### Given request
Return the lines from the one containing "Describe the element at coordinates (1205, 36)" through the end of the items, both included, reproduced without any changes.

### Items from a dataset
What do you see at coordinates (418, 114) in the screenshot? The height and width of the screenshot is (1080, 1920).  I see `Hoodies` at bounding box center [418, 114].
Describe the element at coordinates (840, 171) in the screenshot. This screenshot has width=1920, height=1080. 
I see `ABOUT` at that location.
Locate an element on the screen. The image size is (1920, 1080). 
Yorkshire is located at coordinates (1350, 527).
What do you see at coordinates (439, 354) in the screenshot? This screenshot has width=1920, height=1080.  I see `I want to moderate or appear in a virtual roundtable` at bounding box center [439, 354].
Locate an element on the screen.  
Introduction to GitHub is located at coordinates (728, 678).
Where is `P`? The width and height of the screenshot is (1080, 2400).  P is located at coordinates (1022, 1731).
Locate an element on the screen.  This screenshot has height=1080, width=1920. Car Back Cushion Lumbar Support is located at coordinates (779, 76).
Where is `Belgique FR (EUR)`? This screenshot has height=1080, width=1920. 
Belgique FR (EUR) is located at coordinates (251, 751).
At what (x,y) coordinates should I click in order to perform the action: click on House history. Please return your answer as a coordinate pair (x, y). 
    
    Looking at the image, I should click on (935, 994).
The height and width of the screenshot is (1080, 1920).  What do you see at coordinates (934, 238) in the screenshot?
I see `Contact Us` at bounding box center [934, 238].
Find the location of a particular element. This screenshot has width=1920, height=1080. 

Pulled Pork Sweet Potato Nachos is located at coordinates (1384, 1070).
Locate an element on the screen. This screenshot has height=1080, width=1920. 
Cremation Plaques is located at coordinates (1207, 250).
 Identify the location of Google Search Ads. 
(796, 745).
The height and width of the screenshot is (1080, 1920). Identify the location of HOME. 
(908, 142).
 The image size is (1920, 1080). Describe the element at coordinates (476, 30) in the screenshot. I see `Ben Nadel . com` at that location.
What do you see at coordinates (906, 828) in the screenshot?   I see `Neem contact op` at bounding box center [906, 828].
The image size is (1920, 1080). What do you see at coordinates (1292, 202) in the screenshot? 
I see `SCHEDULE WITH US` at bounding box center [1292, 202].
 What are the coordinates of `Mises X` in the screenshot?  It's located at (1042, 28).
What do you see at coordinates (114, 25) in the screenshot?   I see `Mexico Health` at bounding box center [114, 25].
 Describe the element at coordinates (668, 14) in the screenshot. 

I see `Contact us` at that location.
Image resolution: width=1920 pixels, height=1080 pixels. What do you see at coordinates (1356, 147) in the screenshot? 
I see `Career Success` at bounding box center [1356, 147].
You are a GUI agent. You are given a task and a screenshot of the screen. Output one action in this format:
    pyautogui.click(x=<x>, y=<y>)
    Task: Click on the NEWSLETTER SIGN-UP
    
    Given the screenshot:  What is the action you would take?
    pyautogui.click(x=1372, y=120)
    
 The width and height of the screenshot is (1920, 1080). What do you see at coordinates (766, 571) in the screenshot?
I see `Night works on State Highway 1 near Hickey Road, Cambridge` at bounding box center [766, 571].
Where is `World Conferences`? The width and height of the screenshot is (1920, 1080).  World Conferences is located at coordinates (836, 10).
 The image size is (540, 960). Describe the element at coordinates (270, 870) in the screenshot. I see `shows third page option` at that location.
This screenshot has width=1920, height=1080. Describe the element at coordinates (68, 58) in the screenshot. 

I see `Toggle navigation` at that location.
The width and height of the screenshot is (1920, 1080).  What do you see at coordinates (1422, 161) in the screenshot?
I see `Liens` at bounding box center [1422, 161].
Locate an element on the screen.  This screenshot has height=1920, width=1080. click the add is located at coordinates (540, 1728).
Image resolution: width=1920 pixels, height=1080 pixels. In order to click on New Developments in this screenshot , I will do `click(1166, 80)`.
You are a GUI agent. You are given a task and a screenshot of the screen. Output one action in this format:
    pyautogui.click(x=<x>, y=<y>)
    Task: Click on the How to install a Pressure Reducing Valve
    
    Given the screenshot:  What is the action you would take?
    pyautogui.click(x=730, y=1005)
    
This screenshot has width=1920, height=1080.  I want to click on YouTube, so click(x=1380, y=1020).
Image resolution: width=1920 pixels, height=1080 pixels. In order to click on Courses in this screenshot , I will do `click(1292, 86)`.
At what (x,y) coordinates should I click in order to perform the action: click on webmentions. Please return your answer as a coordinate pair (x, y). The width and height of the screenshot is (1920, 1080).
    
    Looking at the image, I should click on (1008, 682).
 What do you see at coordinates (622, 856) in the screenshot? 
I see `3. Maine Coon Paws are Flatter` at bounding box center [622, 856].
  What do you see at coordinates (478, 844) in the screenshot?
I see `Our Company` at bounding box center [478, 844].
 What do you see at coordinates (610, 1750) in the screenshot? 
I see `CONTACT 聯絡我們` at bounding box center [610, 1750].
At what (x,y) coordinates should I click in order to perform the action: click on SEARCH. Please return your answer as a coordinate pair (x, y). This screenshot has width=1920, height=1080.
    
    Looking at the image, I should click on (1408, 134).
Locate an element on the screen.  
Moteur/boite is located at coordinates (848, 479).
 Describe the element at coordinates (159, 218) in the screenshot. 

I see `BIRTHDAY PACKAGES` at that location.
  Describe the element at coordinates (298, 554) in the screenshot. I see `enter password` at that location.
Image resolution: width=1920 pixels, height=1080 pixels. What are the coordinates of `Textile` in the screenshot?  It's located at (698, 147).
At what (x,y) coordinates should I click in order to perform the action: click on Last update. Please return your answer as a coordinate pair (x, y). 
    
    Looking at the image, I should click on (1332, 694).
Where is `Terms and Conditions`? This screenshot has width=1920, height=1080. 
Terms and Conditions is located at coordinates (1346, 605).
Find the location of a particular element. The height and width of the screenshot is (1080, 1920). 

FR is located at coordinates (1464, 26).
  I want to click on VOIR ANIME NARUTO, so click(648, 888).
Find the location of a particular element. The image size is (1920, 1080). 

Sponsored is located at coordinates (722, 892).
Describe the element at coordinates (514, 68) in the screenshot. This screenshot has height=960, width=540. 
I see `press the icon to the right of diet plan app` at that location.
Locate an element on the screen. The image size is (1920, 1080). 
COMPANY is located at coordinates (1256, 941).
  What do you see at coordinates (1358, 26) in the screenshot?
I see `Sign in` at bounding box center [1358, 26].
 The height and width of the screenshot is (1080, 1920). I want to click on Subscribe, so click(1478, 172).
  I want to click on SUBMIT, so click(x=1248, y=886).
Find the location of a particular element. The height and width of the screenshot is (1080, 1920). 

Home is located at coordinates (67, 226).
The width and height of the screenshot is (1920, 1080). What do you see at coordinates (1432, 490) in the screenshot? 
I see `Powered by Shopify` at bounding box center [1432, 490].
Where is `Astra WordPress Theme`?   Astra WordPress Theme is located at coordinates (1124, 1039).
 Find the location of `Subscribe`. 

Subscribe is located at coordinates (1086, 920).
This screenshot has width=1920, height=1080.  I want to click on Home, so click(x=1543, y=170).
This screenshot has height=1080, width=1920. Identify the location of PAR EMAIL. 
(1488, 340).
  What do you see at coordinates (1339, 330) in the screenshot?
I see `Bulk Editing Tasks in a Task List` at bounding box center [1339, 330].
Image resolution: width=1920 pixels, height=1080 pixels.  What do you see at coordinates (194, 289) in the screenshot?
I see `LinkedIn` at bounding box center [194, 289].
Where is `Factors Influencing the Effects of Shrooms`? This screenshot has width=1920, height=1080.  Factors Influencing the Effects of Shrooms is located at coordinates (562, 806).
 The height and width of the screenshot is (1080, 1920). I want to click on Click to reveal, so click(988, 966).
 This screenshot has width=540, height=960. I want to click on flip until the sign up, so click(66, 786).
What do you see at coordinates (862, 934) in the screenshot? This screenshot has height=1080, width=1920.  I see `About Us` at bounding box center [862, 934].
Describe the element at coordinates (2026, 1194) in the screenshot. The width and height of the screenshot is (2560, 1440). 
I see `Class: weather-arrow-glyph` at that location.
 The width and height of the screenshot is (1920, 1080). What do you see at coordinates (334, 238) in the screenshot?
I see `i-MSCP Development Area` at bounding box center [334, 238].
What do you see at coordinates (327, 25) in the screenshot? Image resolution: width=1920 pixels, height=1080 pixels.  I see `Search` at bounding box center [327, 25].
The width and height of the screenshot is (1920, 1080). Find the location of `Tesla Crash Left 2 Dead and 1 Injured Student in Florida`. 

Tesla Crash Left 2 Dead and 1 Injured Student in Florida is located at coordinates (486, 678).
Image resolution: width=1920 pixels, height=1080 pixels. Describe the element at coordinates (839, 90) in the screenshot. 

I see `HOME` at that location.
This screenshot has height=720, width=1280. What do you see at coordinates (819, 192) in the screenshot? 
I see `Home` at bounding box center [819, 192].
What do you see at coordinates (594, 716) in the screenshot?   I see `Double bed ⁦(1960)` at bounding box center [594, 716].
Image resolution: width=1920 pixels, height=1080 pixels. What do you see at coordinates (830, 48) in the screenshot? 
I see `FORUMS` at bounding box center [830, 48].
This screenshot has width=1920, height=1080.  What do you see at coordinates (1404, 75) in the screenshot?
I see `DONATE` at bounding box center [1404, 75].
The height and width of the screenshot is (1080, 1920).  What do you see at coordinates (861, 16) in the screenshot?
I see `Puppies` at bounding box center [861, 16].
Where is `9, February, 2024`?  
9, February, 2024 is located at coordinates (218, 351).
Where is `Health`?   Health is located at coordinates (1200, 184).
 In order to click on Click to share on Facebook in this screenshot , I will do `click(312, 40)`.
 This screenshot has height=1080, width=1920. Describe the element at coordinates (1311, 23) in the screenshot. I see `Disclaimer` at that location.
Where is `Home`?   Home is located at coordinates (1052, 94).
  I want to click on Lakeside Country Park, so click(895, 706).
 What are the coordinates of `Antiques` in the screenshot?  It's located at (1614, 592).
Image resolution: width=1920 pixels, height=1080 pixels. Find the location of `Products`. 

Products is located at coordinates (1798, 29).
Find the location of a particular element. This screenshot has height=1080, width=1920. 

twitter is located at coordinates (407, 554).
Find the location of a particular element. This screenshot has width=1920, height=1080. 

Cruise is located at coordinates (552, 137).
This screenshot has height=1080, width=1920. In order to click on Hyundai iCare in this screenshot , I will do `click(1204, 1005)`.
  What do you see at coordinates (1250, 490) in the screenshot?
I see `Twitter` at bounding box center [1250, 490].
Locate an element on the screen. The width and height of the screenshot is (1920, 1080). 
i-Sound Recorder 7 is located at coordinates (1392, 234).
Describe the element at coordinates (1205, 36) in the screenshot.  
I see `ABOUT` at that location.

### Response
Describe the element at coordinates (1205, 36) in the screenshot.  
I see `ABOUT` at that location.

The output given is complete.